───── Dataset excerpts ─────

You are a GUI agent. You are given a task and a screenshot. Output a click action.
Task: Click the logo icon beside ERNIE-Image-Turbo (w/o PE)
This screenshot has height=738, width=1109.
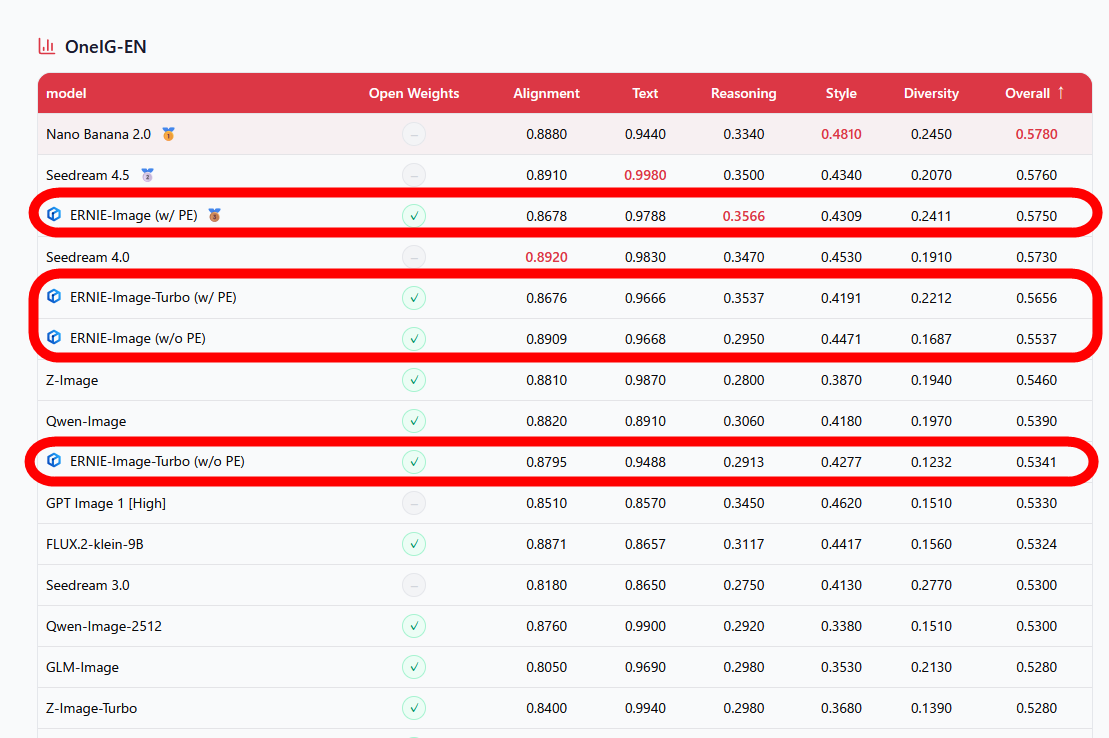coord(54,461)
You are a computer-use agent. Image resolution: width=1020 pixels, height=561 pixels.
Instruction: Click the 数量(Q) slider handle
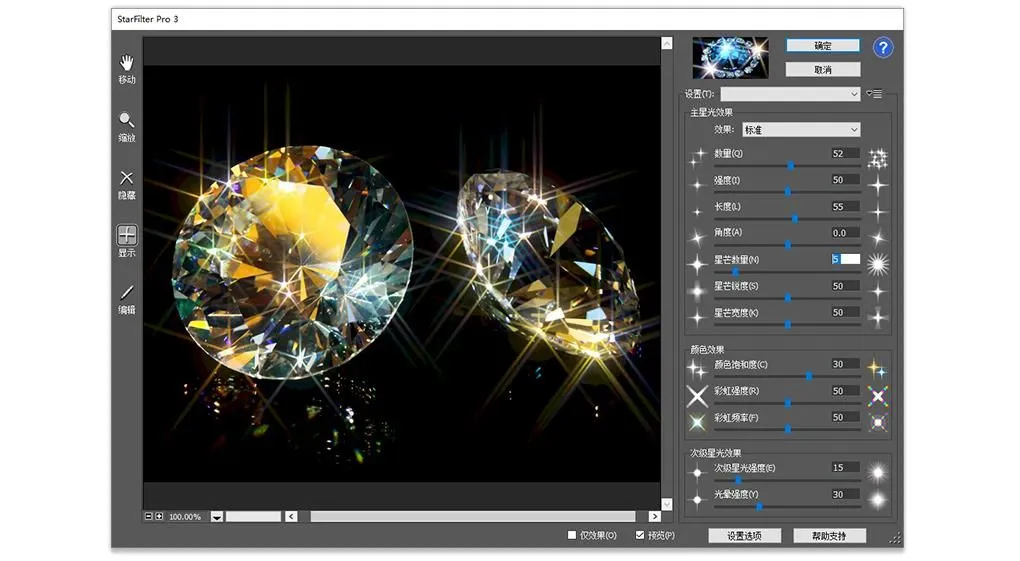point(790,165)
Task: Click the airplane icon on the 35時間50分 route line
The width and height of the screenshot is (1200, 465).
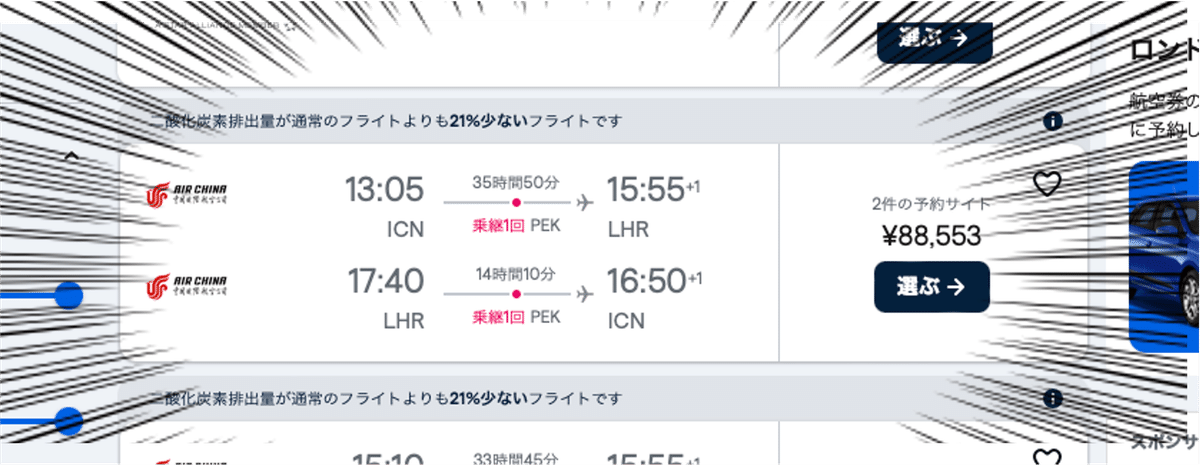Action: tap(586, 203)
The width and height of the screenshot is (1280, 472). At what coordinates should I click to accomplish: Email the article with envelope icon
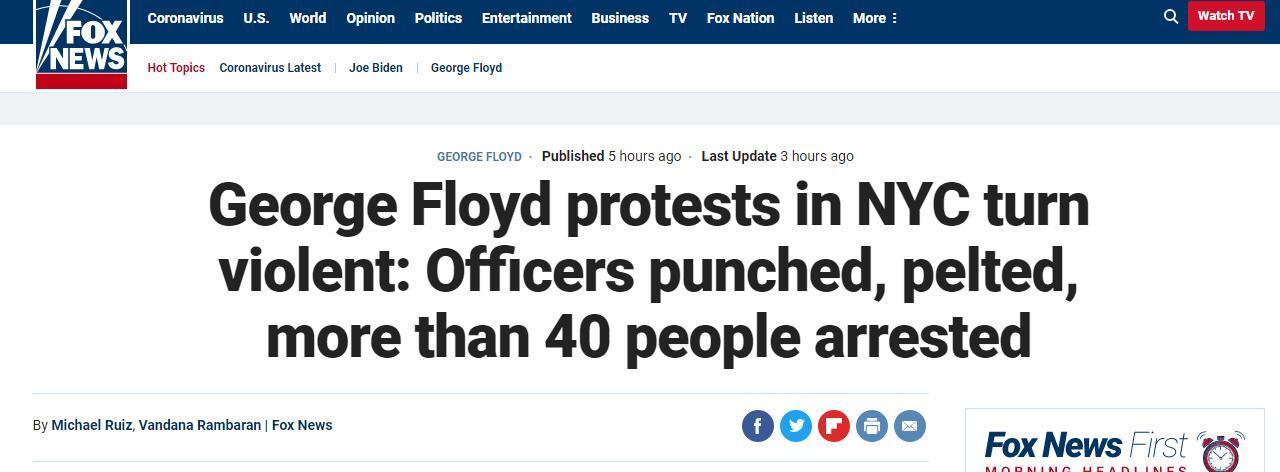[909, 426]
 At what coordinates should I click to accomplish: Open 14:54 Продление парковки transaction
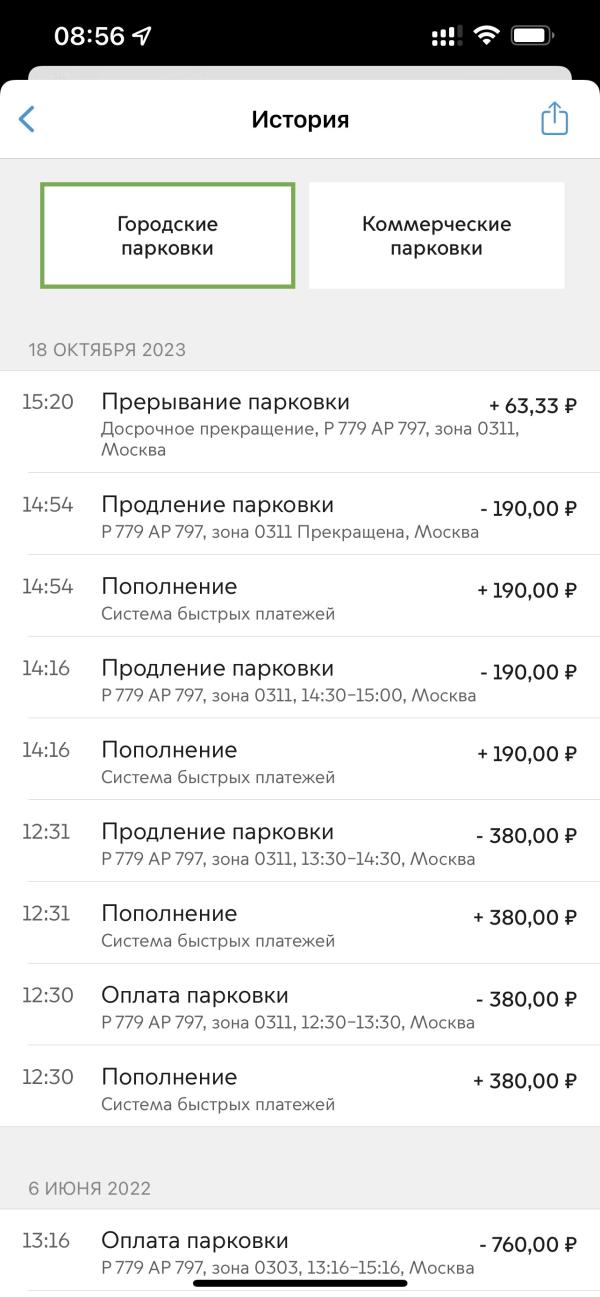click(300, 514)
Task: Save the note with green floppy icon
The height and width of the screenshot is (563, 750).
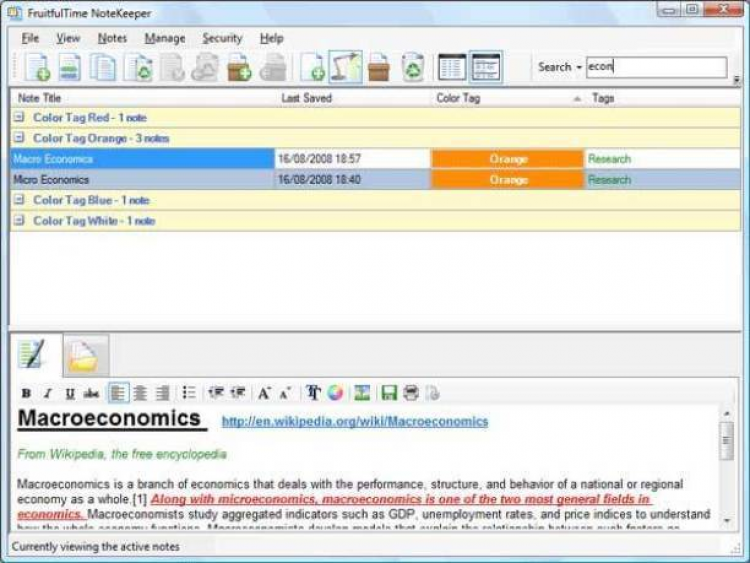Action: point(388,393)
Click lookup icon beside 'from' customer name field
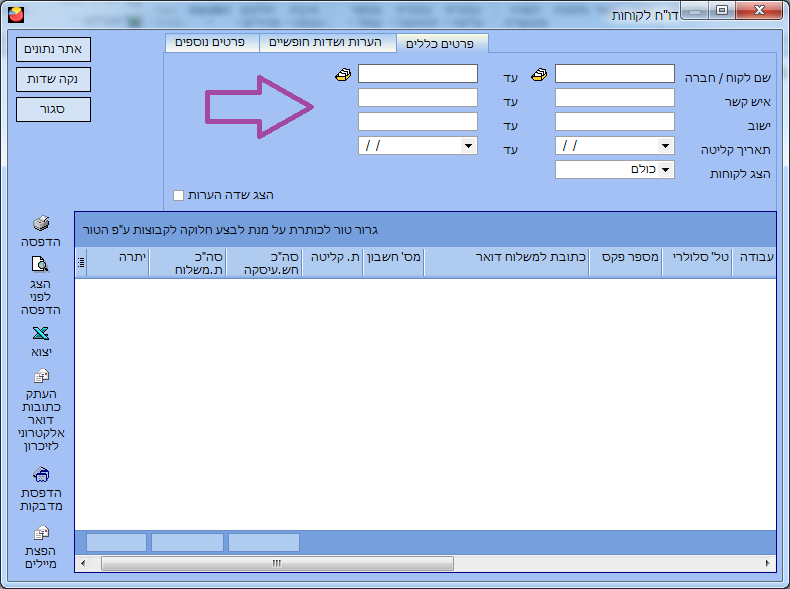Screen dimensions: 790x589 (540, 74)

─────

● Exercise goal: Pick out all lines from the data above in which the word "Image" appears.

● Result for this exercise:
Task: Click the logo icon beside ERNIE-Image-Turbo (w/o PE)
You are a computer-use agent. Image resolution: width=1020 pixels, height=561 pixels.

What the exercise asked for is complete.